Records contained in a dataset
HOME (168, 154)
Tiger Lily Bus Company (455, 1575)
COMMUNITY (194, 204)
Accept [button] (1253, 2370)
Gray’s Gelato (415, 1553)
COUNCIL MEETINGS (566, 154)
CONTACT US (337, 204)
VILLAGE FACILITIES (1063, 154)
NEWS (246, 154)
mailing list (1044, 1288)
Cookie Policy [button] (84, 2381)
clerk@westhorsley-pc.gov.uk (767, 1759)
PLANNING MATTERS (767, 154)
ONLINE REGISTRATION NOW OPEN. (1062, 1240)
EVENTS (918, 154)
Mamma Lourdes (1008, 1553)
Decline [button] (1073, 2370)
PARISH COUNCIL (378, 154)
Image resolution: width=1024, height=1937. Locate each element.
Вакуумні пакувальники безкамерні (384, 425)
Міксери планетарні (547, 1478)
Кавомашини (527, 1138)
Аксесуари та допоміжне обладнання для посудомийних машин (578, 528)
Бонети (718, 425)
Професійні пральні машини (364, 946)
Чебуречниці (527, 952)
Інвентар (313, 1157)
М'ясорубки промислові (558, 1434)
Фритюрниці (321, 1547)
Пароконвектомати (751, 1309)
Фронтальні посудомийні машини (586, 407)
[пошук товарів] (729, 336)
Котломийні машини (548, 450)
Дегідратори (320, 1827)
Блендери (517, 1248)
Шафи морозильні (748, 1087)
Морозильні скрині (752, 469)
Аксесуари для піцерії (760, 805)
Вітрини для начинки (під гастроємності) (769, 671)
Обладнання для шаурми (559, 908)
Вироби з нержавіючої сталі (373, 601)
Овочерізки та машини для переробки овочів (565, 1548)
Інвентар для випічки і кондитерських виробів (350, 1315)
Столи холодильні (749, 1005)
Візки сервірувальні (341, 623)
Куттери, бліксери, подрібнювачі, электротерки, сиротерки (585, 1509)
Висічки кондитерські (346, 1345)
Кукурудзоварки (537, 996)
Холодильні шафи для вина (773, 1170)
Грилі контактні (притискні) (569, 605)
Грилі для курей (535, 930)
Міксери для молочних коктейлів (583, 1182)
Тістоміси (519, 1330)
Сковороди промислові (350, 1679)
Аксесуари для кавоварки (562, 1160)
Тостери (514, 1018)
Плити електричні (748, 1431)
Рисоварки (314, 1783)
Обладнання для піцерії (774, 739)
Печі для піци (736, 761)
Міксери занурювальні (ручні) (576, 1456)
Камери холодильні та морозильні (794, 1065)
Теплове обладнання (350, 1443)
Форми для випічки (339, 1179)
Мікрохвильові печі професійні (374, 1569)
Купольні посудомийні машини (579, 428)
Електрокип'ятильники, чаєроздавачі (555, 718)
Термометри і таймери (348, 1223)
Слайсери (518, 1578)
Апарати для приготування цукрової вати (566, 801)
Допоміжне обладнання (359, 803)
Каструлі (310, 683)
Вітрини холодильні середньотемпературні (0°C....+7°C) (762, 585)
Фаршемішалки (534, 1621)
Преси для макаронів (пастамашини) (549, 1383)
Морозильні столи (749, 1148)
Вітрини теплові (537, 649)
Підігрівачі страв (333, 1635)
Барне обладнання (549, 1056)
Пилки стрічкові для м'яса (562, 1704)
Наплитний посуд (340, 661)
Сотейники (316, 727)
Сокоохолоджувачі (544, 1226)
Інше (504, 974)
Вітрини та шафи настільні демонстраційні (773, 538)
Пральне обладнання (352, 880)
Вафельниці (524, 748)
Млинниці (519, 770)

TASK DESCRIPTION -
The lines above that hold "Вітрини" are the result; show every one of them.

SOLUTION TO THIS TASK -
Вітрини для начинки (під гастроємності) (769, 671)
Вітрини холодильні середньотемпературні (0°C....+7°C) (762, 585)
Вітрини теплові (537, 649)
Вітрини та шафи настільні демонстраційні (773, 538)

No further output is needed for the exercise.